- _Aim_: Please update the rows from the line with "Privacy policy (160, 473)" to the line with "Cài đặt cookie [Cài" by changing "Terms of use" to "Terms of service" and keeping everything else the same. Return only those rows.

- _Data shown_:

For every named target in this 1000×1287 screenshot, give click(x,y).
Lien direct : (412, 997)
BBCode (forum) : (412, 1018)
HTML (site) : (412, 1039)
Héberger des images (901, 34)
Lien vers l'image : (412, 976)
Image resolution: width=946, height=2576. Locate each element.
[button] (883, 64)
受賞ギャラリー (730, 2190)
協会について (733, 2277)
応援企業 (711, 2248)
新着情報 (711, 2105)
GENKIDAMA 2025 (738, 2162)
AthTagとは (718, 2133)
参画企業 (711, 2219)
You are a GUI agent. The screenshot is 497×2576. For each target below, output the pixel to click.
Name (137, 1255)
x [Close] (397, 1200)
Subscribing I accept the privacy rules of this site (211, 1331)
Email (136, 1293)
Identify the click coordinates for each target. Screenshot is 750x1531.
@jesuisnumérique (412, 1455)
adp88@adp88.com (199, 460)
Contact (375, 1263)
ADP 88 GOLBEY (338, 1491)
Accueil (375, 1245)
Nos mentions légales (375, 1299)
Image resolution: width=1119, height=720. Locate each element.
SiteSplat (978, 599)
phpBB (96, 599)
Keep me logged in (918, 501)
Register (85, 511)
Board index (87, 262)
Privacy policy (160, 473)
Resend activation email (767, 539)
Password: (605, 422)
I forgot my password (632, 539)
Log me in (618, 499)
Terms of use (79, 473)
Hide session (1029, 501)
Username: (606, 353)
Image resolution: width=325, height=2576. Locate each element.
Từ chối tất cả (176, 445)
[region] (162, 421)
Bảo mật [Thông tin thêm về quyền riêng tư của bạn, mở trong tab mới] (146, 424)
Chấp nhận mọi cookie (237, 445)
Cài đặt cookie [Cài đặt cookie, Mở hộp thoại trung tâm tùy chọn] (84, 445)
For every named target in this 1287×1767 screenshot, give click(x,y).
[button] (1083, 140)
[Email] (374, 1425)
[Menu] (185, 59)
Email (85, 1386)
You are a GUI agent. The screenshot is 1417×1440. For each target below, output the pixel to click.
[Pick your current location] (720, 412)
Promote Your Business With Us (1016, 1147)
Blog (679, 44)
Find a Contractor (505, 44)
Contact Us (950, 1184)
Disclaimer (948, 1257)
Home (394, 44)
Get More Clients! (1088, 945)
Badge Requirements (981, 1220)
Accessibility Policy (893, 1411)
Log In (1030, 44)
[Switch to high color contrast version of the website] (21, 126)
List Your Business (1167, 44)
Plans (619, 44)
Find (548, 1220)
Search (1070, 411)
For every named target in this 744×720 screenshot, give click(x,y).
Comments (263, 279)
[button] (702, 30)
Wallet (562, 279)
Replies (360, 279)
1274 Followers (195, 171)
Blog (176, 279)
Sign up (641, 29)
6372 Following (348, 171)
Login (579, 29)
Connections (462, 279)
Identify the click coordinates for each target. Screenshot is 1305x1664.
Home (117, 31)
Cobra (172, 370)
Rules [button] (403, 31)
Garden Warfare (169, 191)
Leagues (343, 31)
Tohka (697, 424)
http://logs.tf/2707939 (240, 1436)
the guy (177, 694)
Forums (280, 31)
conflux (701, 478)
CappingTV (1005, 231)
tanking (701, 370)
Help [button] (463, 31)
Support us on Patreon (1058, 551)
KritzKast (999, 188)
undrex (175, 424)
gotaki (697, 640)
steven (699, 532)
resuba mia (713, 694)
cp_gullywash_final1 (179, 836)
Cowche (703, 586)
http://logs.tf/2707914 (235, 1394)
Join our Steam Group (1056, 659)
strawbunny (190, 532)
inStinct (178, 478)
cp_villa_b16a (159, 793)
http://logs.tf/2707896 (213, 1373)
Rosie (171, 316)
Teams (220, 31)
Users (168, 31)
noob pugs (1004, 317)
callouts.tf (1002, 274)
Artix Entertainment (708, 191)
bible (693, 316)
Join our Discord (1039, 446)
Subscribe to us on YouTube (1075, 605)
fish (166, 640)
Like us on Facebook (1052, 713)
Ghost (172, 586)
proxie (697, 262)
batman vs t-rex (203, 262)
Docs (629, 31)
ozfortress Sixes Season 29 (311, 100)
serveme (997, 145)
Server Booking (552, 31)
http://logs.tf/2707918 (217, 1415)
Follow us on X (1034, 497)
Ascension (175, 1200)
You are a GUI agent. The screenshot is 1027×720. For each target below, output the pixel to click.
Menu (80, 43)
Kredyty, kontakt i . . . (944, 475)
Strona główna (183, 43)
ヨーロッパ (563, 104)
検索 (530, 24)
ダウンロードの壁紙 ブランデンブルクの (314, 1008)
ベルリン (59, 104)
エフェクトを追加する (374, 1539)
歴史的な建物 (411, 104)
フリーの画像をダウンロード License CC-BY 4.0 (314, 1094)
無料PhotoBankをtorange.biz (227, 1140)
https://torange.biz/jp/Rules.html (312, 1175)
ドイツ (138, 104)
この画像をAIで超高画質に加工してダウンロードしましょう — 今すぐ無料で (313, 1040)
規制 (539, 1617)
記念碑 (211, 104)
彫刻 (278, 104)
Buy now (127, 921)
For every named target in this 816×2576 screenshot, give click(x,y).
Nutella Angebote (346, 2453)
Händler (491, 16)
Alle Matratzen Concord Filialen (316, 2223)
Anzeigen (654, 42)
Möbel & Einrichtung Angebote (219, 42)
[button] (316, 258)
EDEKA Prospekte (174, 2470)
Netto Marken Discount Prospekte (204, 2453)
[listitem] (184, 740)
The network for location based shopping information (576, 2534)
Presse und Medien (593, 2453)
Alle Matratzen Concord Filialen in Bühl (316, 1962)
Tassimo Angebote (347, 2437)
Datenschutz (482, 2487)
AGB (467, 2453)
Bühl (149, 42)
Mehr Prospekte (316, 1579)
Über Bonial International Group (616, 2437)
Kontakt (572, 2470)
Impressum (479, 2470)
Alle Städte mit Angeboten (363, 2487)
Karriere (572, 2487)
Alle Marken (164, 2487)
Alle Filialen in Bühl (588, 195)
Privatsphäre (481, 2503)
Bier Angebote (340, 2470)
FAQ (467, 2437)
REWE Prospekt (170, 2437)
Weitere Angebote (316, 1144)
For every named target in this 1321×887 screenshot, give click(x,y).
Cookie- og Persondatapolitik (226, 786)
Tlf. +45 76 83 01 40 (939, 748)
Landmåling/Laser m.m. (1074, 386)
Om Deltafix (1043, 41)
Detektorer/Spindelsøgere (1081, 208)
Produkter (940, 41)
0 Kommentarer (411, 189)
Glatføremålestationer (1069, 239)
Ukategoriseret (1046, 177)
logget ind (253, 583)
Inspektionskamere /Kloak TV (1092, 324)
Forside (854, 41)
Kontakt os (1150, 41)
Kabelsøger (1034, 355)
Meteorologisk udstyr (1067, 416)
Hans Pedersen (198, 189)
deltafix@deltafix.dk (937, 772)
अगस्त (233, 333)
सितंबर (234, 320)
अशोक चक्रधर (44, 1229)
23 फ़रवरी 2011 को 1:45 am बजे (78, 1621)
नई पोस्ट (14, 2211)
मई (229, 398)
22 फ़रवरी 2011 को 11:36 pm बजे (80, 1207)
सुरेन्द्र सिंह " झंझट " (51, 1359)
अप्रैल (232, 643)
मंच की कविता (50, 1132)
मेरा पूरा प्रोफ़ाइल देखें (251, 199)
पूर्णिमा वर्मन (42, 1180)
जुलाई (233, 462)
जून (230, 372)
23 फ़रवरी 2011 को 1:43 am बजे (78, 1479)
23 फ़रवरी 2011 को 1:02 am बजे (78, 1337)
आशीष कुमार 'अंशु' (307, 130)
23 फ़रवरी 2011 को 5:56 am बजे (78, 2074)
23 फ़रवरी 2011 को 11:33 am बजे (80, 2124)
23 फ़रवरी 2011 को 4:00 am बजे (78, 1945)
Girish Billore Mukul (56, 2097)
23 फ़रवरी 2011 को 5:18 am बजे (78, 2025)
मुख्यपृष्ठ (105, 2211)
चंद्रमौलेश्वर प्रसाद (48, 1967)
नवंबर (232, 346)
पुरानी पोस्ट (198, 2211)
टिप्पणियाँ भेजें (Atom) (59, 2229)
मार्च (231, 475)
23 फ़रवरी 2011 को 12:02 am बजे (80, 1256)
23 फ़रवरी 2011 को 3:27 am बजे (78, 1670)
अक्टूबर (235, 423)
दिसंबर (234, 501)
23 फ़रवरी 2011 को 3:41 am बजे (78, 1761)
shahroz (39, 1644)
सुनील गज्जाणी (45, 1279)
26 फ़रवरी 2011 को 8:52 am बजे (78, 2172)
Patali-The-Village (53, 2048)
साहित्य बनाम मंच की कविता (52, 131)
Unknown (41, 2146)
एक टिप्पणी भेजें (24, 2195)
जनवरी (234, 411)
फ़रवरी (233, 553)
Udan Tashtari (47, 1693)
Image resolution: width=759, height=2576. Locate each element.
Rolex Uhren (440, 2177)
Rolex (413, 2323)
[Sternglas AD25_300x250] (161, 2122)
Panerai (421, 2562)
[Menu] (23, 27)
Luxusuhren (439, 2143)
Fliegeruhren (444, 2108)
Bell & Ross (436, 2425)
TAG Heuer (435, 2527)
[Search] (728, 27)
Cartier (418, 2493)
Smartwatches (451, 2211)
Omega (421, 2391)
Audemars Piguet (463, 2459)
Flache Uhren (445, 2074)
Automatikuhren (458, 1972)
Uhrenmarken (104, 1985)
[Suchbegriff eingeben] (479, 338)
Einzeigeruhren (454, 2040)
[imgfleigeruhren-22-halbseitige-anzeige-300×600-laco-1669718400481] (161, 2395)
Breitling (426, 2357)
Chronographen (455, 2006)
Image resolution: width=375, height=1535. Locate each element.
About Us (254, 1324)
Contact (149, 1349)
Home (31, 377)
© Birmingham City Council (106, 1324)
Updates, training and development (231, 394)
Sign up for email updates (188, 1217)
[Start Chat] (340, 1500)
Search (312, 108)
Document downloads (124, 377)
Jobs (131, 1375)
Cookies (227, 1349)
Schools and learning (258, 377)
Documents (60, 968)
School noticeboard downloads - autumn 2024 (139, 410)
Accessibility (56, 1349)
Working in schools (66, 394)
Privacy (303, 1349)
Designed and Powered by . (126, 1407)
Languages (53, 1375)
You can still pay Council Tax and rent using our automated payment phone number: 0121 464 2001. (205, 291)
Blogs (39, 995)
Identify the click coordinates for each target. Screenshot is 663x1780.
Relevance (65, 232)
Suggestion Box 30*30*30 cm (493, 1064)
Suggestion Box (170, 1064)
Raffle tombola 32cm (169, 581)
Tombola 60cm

- _Right answer_:
Privacy policy (160, 473)
Resend activation email (767, 539)
Password: (605, 422)
I forgot my password (632, 539)
Log me in (618, 499)
Terms of service (79, 473)
Hide session (1029, 501)
Username: (606, 353)
Image resolution: width=325, height=2576. Locate each element.
Từ chối tất cả (176, 445)
[region] (162, 421)
Bảo mật [Thông tin thêm về quyền riêng tư của bạn, mở trong tab mới] (146, 424)
Chấp nhận mọi cookie (237, 445)
Cài đặt cookie [Cài đặt cookie, Mở hộp thoại trung tâm tùy chọn] (84, 445)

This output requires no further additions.